Julie stared at the sandy-haired boy, and her lips curved at his impish grin. More freckles than skin covered his thin face and cowlicks sprouted from his hairline. His green eyes resembled his mother’s. Otherwise, he must take after his father. A quick peek at Noelle’s ring finger revealed a vintage-set diamond.
“His father and I met at an eighth grade Sadie Hawkins dance. I’d asked a boy who was more interested in my best friend. Ted went because his younger neighbor wanted to go to her first dance and couldn’t work up the nerve to ask anyone else.”
A wistful smile lifted Julie’s mouth. “Sweet. And you’ve been together ever since?”
Noelle set down her teacup and folded her hands on her lap. “Nope. We broke up after high school graduation. He’d signed up for the military and didn’t want any ties back home since he planned on going into the Special Forces. Said he loved me but had to put all his focus there.”
“That’s so sad.” Julie stared down at the boy again, understanding dawning. “And then you found out you were pregnant.”
“Yes.”
“And he didn’t come home after you told him?” Worry took hold. “Was he...was he...hurt?” Mason’s brother nearly lost his life fighting in Afghanistan. They’d agonized for almost a month before the doctors declared his critical injury stable.

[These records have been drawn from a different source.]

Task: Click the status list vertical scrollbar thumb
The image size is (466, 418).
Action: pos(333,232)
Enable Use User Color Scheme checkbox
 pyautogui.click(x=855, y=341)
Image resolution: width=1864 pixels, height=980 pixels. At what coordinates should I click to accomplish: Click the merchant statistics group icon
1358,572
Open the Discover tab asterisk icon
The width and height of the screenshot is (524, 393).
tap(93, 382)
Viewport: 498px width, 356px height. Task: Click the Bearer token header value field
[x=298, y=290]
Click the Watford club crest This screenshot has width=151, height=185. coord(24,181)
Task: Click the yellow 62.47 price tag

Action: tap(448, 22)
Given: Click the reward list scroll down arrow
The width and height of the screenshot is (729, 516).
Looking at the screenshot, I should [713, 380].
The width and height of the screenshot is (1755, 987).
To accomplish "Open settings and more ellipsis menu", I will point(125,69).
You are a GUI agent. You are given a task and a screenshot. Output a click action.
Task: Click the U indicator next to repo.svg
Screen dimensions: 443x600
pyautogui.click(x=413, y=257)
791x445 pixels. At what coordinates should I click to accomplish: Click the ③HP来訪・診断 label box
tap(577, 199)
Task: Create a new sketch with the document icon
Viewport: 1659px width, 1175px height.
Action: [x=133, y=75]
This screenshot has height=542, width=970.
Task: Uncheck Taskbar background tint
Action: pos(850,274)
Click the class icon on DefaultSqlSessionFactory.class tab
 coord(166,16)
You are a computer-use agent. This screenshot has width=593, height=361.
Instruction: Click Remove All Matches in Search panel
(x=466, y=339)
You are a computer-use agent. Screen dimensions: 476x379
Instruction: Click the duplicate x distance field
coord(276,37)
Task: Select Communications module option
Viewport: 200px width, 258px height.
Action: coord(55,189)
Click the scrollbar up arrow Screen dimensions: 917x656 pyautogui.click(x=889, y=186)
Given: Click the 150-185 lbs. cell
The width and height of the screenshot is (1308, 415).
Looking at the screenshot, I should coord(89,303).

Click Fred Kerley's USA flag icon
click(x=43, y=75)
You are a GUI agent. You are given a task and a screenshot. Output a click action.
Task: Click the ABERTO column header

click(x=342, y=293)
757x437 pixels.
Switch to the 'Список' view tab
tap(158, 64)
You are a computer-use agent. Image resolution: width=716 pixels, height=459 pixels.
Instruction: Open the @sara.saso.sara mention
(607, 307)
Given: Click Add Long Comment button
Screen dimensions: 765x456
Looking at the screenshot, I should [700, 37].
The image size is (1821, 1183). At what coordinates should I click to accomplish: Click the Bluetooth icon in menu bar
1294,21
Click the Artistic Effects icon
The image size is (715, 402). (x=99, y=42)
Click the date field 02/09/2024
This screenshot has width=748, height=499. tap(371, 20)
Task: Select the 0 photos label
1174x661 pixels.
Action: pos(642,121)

Noelle half laughed, half sighed, an air-filled exclamation of jumbled emotions. “No. I just never told him.”
“What?” Julie stared at the sensible-looking woman. How could she have held back that information? “Why?”
“I thought he didn’t care. Wasn’t sure if he’d want me and the baby. I was afraid to try.”
Julie squirmed, the similarity to her past with Austin hitting its mark.
“So he still doesn’t know?”
A tiny smile tucked itself into the corners of Noelle’s mouth. “We met again at a friend’s Thanksgiving dinner three weeks ago. Although his parents moved away after he graduated, he came back while on leave this year to look up old buddies.”
“Was Josh there?” Julie scanned the photo again.
Noelle’s smile faded. “Yes. It didn’t take Ted long to put everything together and let me know exactly what an idiot I was for never telling him. He’d regretted breaking up the moment he finished basic training. He was hurt when I ignored the letters he sent. He would have married me then if he’d known.”